|Machine type||RISC-based distributed-memory multi-processor|
|Operating system||UNICOS MAX (micro-kernel Unix)|
|Connection structure||3-D Torus|
|Compilers||CFT77_M (Fortran 77 with extensions), C|
|Vendors information Web page||http://www.cray.com/PUBLIC/product-info/T3E/|
|Clock cycle||3.3 ns|
|Theor. peak performance|
|Per proc. (64-bit)||600 Mflop/s|
|Maximal (64-bit)||1229 Gflop/s|
|Main memory||<=4096 GB|
|Memory/node||<= 2 GB|
|Communication bandwidth||300 MB/s|
|No. of processors||16-2048|
The T3E is the second generation of DM-MIMD systems from CRI. Lexically, it follows in name after its predecessor T3D which name referred to its connection structure: a 3-D torus. In this respect it has still the same interconnection structure as the T3D. In many other respects, however, there are quite some differences. A first and important difference is that no front-end system is required anymore (although it is still possible to connect to a Cray T90). The systems up to 128 processors are air-cooled. The larger ones, from 256-2,048 processors, are liquid cooled.
The T3E uses the DEC Alpha 21164 RISC processor for its computational tasks just like the Avalon A12. Cray stresses, however, that the processors are encapsulated in such a way that they can be exchanged easily for any other (faster) processor as soon as this would be available without affecting the macro-architecture of the system.
Each node in the system contains one processing element (PE) which in turn contains a CPU, memory, and a communication engine that takes care of communication between PEs. The bandwidth between nodes is quite high: 300 MB/s. Like the T3D, the T3E has hardware support for fast synchronisation. E.g., barrier synchronisation takes only one cycle per check.
In the microarchitecture most changes have taken place with the transition from the T3D to the T3E. First, there is only one CPU per node instead of two, which removes a source of asymmetry between processors. Second, the new node processor has a 96 KB 3-way set-associative secondary cache which may relieve some of the problems of data fetching that were present in the T3D where only a primary cache was present.

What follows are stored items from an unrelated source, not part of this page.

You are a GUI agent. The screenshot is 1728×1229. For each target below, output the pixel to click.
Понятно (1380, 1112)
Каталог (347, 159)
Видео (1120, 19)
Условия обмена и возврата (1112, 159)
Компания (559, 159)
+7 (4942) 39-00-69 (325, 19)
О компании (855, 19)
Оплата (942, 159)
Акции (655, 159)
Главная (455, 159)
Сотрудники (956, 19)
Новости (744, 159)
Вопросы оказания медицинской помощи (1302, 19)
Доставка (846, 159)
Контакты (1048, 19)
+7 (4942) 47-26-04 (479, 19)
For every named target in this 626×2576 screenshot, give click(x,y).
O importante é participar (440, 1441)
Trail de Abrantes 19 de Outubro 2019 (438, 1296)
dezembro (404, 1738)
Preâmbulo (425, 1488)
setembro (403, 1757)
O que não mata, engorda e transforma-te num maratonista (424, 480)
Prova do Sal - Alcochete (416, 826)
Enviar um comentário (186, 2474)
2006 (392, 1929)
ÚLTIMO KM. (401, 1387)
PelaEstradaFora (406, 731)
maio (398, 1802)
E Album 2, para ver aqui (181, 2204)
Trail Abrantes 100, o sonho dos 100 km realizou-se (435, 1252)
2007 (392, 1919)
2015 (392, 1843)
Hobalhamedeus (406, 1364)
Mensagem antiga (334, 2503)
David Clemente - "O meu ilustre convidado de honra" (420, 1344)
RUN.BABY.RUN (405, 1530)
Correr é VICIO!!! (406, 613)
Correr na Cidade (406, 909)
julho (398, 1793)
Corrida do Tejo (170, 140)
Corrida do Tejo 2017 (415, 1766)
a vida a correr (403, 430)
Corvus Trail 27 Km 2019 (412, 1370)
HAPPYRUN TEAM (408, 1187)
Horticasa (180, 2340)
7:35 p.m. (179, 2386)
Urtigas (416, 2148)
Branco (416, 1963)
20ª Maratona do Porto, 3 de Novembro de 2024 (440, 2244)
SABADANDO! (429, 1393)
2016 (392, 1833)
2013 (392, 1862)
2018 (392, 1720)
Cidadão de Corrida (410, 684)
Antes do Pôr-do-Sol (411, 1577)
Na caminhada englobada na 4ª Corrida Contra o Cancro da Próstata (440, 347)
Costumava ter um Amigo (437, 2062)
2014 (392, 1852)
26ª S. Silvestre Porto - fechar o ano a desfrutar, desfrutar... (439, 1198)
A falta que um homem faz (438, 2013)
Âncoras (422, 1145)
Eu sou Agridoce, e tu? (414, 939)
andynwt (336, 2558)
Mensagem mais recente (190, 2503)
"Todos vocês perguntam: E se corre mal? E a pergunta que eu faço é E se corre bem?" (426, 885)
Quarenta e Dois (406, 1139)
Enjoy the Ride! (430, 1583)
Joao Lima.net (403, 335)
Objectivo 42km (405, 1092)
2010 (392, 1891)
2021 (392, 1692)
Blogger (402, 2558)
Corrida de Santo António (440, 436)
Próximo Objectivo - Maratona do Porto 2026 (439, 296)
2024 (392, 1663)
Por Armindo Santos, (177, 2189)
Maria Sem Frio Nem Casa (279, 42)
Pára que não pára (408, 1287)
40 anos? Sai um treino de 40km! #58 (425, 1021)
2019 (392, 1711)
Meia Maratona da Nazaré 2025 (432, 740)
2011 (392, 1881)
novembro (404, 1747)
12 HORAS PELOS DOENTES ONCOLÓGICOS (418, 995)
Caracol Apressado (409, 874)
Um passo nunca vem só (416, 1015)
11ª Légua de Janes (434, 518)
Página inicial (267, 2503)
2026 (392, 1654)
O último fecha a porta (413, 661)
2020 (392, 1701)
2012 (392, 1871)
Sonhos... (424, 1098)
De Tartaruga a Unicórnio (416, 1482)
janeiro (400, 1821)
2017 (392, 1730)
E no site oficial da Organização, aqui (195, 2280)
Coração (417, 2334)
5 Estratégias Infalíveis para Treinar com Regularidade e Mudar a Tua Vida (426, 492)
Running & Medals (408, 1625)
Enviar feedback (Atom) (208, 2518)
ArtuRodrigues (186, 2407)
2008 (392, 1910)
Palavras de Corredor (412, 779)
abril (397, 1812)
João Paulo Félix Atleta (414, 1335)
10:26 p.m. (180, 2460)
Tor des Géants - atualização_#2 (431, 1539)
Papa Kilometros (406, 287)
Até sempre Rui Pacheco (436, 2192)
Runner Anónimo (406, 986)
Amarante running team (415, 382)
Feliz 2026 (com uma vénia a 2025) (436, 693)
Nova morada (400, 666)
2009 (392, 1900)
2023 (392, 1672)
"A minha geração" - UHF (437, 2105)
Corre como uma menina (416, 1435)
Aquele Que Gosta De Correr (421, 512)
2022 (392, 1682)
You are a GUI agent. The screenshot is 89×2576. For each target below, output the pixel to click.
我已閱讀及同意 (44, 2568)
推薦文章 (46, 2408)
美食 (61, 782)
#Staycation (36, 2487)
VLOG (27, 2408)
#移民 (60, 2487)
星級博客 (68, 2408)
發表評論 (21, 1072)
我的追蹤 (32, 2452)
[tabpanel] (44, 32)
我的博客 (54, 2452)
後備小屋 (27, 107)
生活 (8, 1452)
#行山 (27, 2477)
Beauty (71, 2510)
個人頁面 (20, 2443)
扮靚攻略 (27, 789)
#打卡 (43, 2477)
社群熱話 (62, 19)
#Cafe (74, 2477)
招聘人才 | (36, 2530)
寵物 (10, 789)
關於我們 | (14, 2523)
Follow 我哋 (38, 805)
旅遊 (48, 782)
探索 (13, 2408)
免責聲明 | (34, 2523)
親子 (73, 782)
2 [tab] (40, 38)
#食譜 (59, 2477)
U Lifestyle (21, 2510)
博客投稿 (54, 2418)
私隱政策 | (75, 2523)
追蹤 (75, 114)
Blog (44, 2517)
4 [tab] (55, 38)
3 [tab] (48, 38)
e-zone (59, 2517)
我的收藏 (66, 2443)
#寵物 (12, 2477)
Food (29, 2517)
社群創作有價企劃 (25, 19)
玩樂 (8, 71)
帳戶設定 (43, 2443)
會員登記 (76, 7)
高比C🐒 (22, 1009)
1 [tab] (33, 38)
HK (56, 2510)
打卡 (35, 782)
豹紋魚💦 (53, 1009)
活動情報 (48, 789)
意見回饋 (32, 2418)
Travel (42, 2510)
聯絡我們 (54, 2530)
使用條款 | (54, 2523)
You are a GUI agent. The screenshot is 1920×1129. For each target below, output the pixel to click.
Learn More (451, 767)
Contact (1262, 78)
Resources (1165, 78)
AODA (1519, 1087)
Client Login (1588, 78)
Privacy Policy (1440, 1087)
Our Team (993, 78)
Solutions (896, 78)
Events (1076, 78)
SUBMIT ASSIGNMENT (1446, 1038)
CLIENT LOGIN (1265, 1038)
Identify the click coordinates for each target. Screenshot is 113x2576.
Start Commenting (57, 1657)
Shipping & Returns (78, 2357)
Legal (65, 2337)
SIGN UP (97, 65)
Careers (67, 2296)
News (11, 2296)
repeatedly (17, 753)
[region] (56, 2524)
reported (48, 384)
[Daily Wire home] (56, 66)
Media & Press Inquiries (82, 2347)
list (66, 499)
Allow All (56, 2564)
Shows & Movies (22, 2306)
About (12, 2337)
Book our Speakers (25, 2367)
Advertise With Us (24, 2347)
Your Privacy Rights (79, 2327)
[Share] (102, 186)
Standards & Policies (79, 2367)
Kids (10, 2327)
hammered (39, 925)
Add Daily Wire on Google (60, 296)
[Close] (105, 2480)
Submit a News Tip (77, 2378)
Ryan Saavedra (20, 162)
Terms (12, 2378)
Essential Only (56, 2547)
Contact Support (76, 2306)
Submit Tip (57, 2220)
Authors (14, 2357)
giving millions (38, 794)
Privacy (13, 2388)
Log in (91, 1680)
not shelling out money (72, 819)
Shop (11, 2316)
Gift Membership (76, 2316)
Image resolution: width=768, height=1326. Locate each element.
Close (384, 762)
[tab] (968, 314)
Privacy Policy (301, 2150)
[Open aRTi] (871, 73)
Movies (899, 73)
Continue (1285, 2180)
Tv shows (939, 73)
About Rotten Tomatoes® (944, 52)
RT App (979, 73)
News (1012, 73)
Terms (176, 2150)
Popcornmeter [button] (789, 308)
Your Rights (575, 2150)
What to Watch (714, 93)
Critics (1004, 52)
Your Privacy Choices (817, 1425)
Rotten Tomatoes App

Third, the Block Transfer Engine has been replaced by a set of E-registers that are believed to be much more flexible and at least removes some odd restrictions on the size of shared arrays and the number of processes when using Cray-specific PVM. An interesting additional feature is the availability of 32 contexts per processor which opens the door for multiprocessing.
In the T3D all I/O had to be handled by the front-end, a system at least from the Cray Y-MPE class. In the T3E distributed I/O is present. For every 8 PEs an I/O channel can be configured in the air-cooled systems and 1 I/O channel per 16 nodes in the liquid-cooled systems. The maximum bandwidth for a channel is about 1 GB/s, the actual speed will be in the order of 700 MB/s.
The T3E supports various programming models. Apart from PVM 3.x for message passing and HPF for data distribution, a Cray proprietary work sharing model, called CRAFT, can be employed. Cray views HPF and Fortran 90 array syntax as subsets of the CRAFT model. Within this model data can be exchanged implicitly, thus looking effectively as a shared-memory system to the user. As several other vendors, Cray has extended/altered the implementation of PVM to enhance the communication performance. For small messages this can give an improvement of a factor 3 (20-25 s instead of 70-80 s). For SPMD programs channel send/receive functions can be used which reduces the communication time to 4-5 s. The faster implementations are not portable, however.
Measured Performances: The Cray T3E has only recently been announced (November 1995). At this moment no performance figures are available.